» Extracted data
----

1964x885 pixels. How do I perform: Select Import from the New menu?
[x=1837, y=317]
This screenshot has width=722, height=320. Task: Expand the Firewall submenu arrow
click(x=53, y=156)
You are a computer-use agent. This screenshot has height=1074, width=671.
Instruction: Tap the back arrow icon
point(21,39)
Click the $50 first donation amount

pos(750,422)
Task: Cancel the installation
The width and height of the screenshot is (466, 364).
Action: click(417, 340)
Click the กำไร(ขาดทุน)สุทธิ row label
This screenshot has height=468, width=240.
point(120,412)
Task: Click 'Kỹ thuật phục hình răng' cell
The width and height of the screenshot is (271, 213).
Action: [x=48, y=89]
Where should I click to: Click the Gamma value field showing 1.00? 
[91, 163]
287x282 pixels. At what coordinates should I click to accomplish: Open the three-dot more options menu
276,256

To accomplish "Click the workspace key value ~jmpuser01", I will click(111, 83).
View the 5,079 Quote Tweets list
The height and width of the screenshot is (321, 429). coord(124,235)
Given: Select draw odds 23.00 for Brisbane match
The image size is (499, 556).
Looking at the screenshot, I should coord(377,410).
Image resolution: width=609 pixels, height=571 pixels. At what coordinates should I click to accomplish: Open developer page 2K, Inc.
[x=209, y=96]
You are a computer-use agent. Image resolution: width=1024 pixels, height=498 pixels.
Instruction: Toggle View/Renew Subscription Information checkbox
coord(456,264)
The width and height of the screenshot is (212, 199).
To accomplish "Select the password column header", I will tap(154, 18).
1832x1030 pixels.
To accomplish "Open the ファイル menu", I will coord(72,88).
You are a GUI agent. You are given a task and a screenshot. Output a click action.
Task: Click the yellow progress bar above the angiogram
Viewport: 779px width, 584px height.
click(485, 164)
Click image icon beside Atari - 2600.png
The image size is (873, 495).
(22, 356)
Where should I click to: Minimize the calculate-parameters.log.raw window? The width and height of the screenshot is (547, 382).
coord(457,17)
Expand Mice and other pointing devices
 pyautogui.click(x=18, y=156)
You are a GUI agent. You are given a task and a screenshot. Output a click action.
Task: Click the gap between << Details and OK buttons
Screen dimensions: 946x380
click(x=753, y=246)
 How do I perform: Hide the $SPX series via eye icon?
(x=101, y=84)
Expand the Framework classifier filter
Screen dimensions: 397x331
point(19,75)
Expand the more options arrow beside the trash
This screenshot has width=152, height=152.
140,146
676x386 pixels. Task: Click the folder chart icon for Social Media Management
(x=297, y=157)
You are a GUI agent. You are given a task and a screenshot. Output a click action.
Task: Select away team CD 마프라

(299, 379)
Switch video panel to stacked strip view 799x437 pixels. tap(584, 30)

----

» Exercise directions
Render the records above, from the start through the line containing "click(x=53, y=156)" inclusive, as a two-column CSV with the headers instruction and action. Give one row for each record, with its text and its answer each in a single quoted field and any line breaks turned into spaces.

» Solution below
instruction,action
"1964x885 pixels. How do I perform: Select Import from the New menu?","[x=1837, y=317]"
"This screenshot has width=722, height=320. Task: Expand the Firewall submenu arrow","click(x=53, y=156)"